Or also, if you only have basic arithmetic handy, just use Feynman's algorithm or the like; it's computed directly, and in not much more time than a few longhand multiplications or divisions. Polynomials are only attractive when fast hardware multiplication is available, with bonus points if division is also available.

It's interesting that polynomial approximations are notoriously poor (the (natural) series expansion goes as x^n/n); a rational series is a better fit (i.e. something like 1 - 1/x - 1/x^2 - 1/x^3 + ..., or some combination of p(x)/q(x) as a polynomial ratio, or whatever form you wish to represent it as). Err, what is such a series even called? I'm sure I've seen it before but I can't recall... Not quite Pade approximants, though that generates similar expressions.

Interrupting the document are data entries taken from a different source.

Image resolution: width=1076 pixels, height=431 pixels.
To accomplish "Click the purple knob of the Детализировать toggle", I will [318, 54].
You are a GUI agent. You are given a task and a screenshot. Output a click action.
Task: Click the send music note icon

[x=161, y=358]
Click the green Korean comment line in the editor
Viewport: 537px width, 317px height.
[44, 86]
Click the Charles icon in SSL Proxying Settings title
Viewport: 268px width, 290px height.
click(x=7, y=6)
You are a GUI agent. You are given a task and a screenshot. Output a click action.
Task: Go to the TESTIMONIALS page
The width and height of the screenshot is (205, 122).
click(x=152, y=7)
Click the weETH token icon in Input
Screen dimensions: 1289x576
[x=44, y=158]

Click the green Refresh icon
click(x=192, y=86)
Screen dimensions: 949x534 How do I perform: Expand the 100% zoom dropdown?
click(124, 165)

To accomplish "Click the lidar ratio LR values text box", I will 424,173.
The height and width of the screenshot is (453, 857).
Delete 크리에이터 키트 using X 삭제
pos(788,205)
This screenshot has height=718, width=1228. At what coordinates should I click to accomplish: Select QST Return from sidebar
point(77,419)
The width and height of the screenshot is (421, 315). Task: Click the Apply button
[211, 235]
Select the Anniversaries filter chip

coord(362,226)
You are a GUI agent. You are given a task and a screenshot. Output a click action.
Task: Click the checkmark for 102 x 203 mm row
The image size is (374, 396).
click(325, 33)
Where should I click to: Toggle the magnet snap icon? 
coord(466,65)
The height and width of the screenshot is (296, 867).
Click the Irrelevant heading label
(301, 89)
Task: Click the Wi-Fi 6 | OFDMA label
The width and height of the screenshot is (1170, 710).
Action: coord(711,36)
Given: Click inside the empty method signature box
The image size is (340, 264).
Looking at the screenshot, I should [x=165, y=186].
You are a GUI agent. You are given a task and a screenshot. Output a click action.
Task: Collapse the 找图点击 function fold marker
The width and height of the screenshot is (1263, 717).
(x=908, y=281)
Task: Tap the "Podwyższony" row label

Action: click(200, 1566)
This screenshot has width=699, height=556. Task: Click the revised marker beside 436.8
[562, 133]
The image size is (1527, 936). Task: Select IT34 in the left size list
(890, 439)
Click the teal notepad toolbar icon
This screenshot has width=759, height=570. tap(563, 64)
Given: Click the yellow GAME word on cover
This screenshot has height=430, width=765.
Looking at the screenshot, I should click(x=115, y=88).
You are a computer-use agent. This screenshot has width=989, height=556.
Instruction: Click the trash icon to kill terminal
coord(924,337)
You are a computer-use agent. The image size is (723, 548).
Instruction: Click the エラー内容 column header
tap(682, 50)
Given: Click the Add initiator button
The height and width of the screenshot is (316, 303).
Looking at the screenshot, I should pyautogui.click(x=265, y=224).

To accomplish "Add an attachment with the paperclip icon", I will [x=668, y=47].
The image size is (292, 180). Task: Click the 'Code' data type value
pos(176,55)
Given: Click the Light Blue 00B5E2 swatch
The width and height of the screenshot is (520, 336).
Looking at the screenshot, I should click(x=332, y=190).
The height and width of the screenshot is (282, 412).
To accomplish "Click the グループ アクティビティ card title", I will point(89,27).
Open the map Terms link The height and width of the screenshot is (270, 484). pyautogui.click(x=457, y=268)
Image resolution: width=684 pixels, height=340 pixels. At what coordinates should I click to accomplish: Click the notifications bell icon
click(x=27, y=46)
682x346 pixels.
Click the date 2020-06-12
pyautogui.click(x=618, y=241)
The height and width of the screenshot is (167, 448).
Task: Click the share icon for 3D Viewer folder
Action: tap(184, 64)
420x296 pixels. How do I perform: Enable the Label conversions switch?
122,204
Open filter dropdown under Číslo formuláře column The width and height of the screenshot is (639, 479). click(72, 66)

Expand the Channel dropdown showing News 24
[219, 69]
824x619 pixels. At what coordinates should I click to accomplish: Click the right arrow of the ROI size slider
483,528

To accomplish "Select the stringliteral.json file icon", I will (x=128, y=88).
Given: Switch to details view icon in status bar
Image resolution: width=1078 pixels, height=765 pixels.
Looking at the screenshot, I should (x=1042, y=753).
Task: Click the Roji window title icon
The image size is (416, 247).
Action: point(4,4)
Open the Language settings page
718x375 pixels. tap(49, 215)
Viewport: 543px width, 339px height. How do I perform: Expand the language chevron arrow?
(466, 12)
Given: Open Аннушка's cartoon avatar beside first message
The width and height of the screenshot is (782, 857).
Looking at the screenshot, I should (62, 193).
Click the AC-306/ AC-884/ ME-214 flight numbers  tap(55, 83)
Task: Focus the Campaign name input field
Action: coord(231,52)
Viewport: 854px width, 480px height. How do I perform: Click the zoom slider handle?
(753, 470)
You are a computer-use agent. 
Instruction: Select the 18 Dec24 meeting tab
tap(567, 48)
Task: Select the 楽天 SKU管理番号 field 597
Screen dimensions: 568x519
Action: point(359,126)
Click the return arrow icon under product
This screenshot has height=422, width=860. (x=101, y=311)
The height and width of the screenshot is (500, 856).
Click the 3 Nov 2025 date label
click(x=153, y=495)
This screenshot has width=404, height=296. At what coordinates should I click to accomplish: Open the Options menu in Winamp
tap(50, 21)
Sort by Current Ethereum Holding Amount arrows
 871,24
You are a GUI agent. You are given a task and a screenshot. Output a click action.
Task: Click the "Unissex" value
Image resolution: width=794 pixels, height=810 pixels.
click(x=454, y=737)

Also, offhand, a hybrid approach seems better..?
\[ 1 - \frac{1}{x} + \frac{(x-1)^2}{3} - \frac{(x-1)^3}{7.5} \]
does surprisingly well. log has an infinite repeated pole at 0 (in effect; I think? But the answer from complex analysis is of course more interesting than a repeated pole, i.e., branch cut stuff) but if you aren't modeling arbitrarily close to 0, that really doesn't mean much to you, and any polynomial will do.

I can probably do a lot more with this. The above was just poking some numbers into WolframAlpha; perhaps for every positive power added, a complementary negative power gets added, too? Hmm...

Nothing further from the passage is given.